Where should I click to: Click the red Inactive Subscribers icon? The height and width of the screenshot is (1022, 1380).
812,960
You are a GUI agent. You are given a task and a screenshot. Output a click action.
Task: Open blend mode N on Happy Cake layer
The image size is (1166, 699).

══════════

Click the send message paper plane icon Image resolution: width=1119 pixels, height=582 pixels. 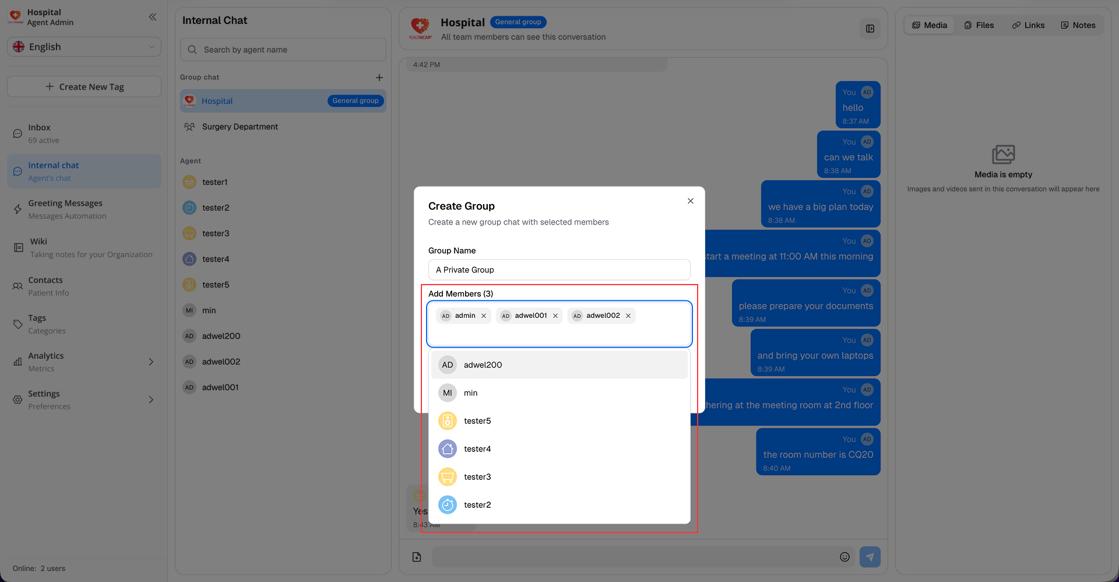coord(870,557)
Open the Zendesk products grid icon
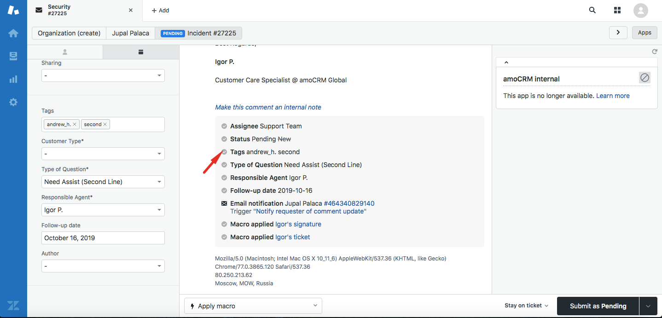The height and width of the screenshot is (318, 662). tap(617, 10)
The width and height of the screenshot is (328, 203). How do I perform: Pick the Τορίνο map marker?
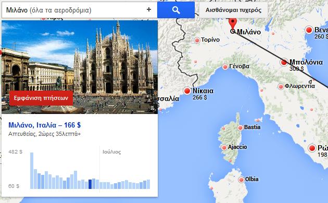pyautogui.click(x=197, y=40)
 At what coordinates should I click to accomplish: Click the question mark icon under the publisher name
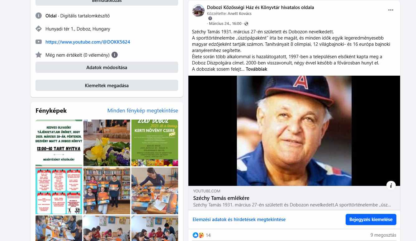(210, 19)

══════════

* _TASK GOAL_: Find "Where should I" in the entries above and copy that whole line exactly, then each line after it through the line that contains "The image size is (1166, 699).".

* _RESPONSE AREA_:
Where should I click to: Click the red Inactive Subscribers icon? The height and width of the screenshot is (1022, 1380).
812,960
You are a GUI agent. You are given a task and a screenshot. Output a click action.
Task: Open blend mode N on Happy Cake layer
The image size is (1166, 699).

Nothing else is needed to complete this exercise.